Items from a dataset
□ □ □ □

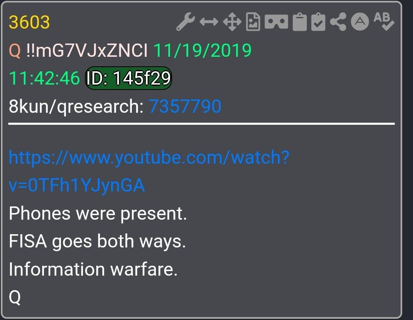Open post number link 7357790
413x320 pixels.
185,107
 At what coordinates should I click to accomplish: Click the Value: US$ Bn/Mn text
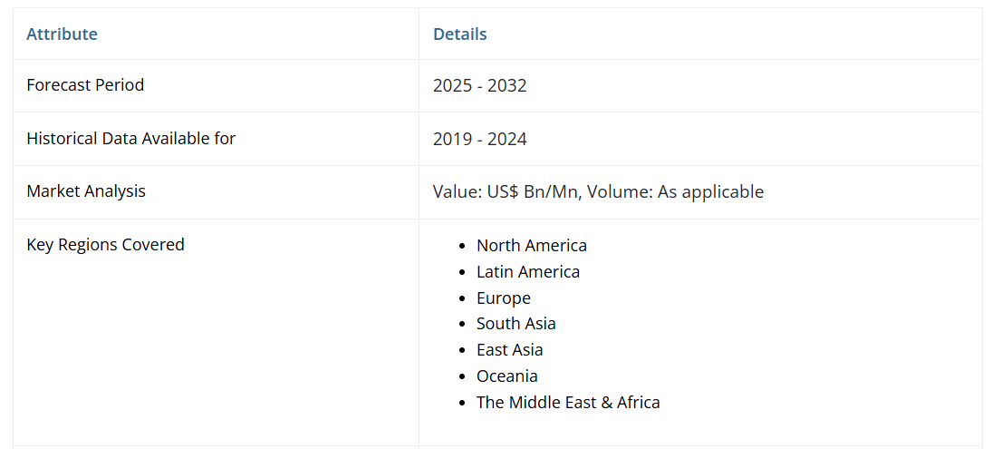(x=507, y=192)
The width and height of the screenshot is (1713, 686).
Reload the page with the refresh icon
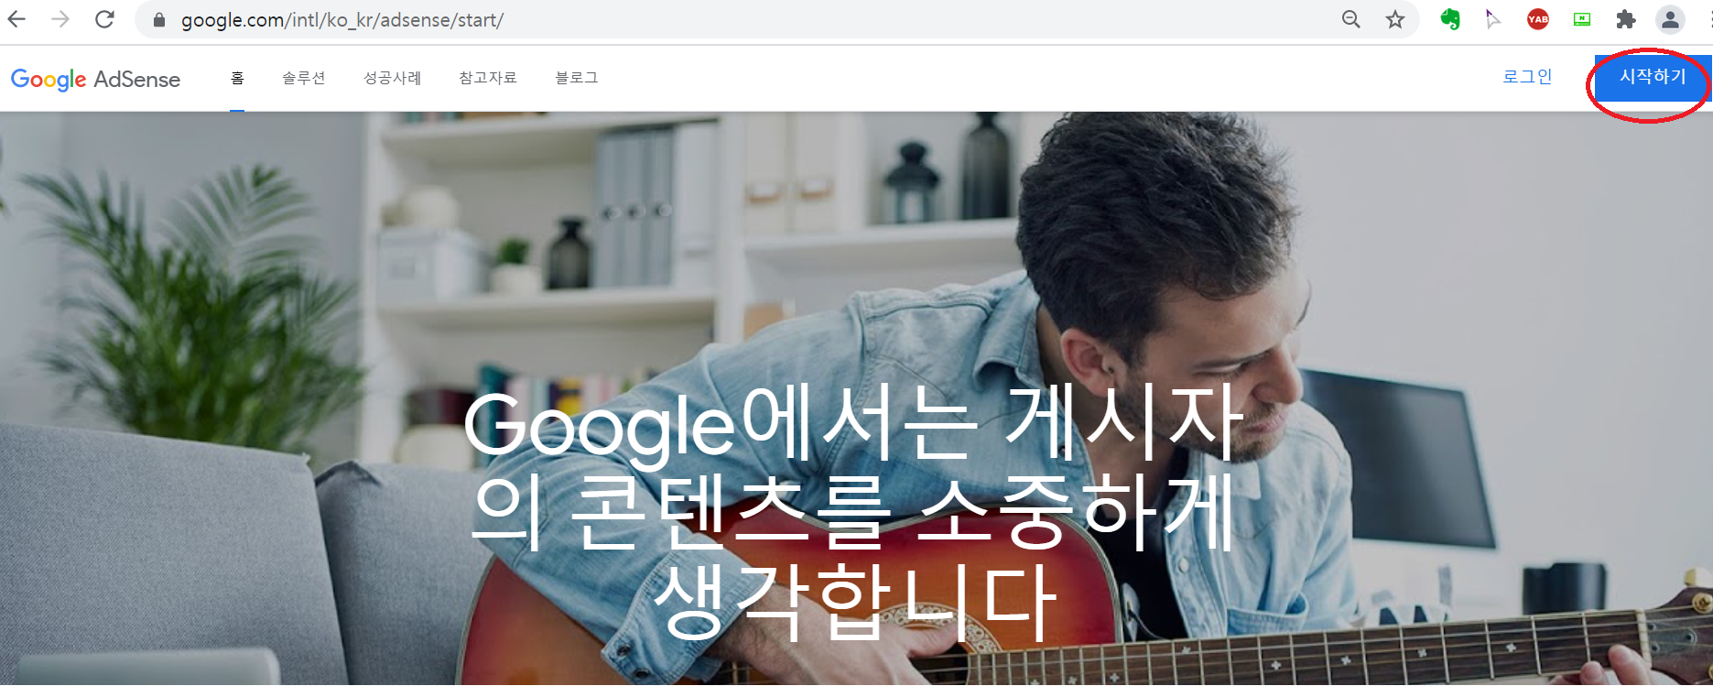click(104, 19)
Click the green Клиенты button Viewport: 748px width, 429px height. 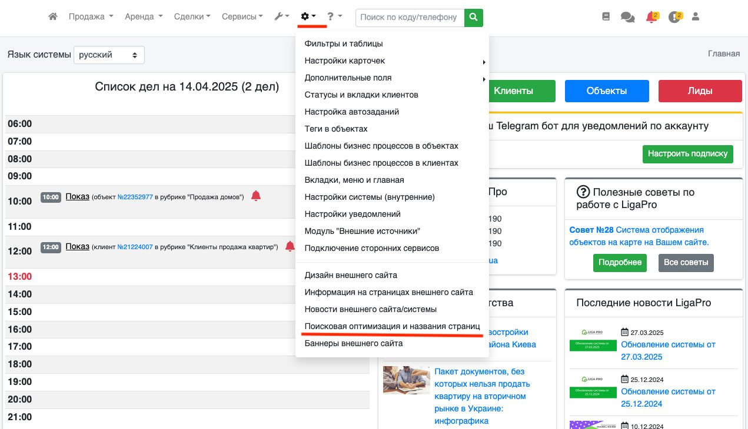tap(513, 91)
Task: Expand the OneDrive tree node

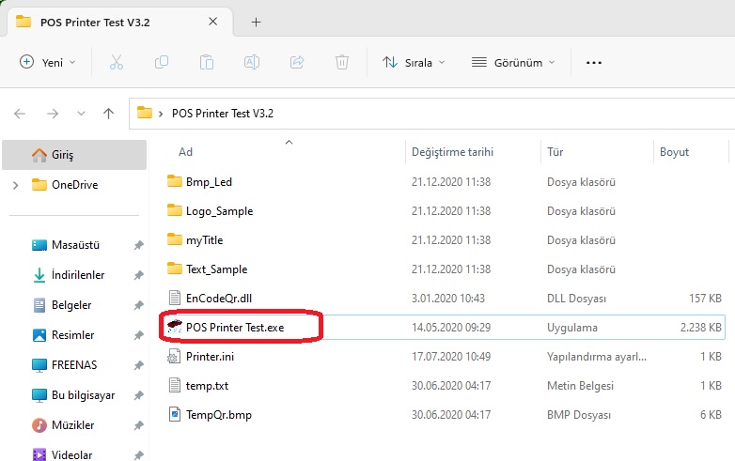Action: pyautogui.click(x=15, y=185)
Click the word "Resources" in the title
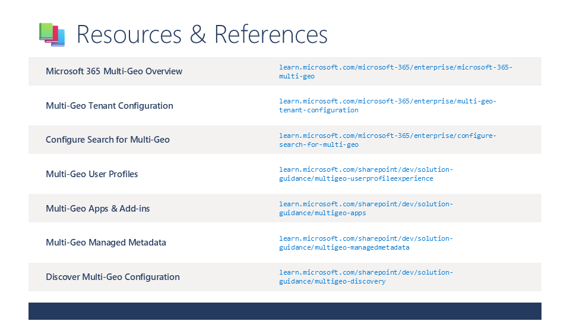 pos(129,34)
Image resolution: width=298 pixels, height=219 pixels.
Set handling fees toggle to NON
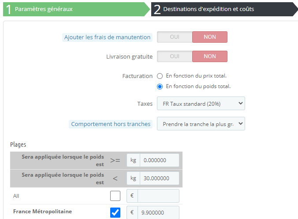(x=210, y=37)
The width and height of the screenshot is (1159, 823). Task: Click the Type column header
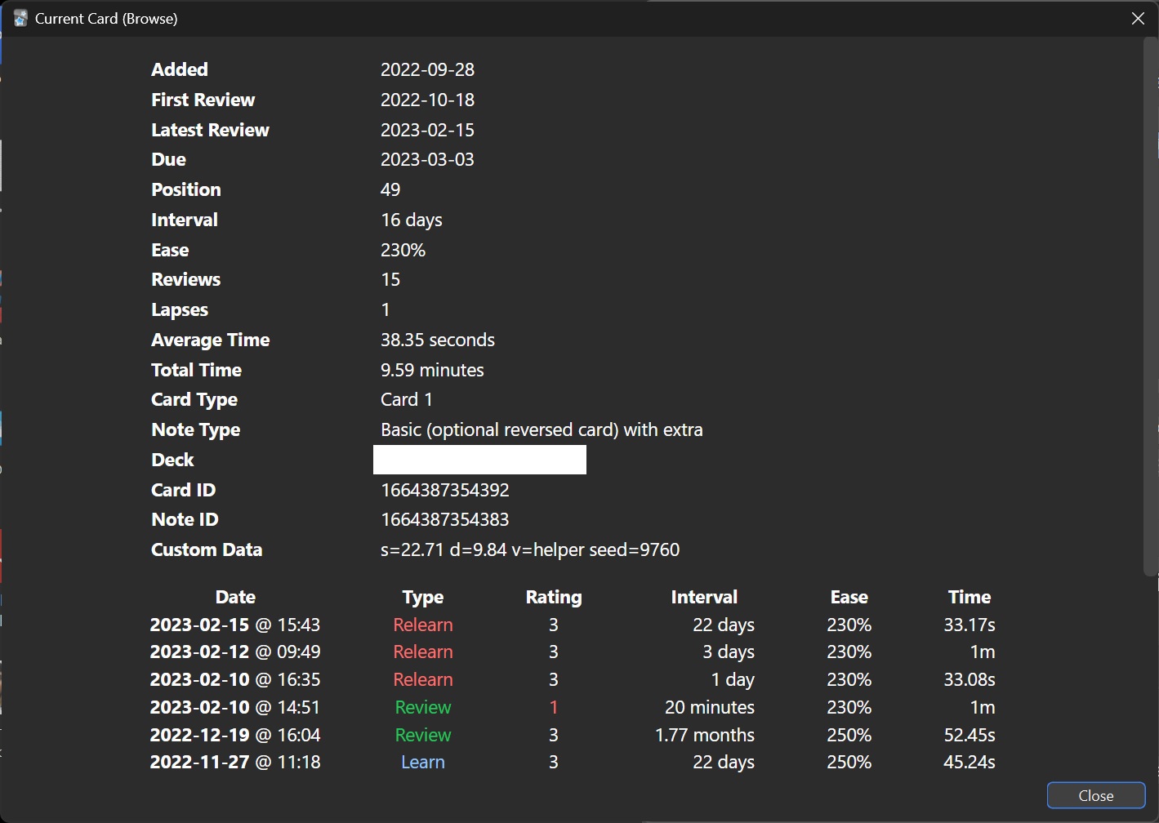tap(422, 597)
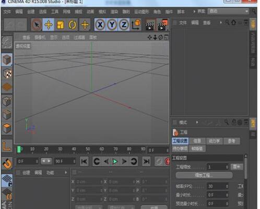
Task: Toggle the Z axis lock
Action: tap(124, 25)
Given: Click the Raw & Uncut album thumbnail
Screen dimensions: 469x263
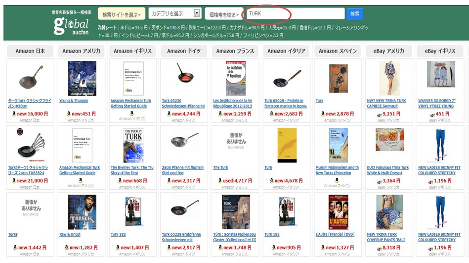Looking at the screenshot, I should [x=82, y=212].
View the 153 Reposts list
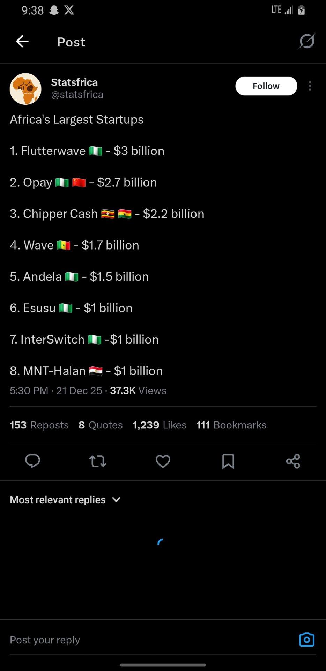326x671 pixels. pyautogui.click(x=39, y=425)
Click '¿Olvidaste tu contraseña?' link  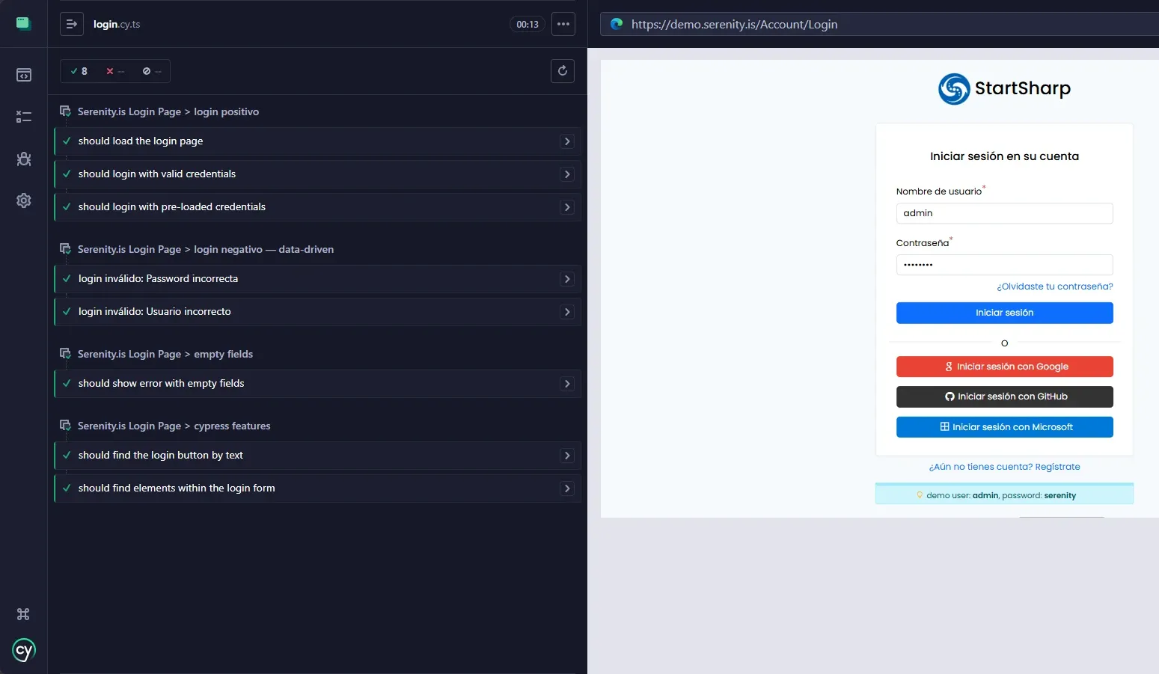click(1054, 287)
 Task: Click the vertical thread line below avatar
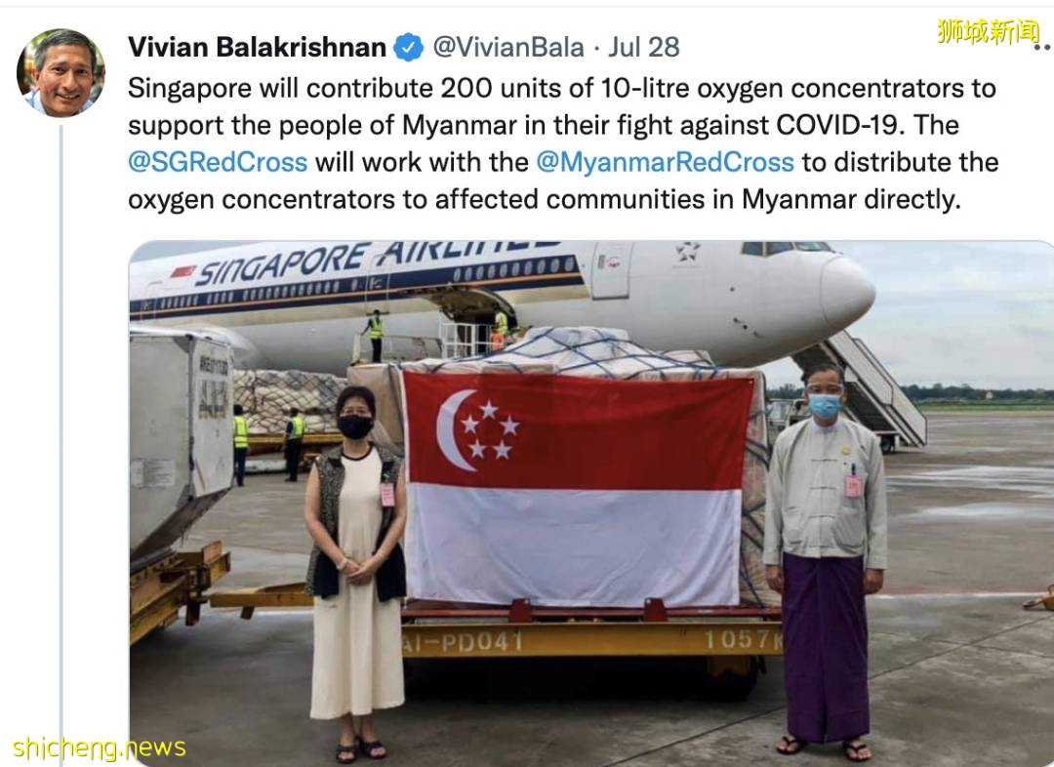point(61,444)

□ □ □ □

### [Aim of the task]
Nothing outside the stretch above, from the line with "Task: Expand the OneDrive tree node" through the line with "Given: Click the Raw & Uncut album thumbnail", is set down. Transcribe that stretch exactly, ends included, but not its pictures.

### [Solution to this exercise]
Task: Expand the OneDrive tree node

Action: pyautogui.click(x=15, y=185)
Click the word "Resources" in the title
 pos(129,34)
Image resolution: width=298 pixels, height=219 pixels.
Set handling fees toggle to NON
(x=210, y=37)
The width and height of the screenshot is (1159, 823). Task: Click the Type column header
tap(422, 597)
Task: Toggle the Z axis lock
Action: tap(124, 25)
Given: Click the Raw & Uncut album thumbnail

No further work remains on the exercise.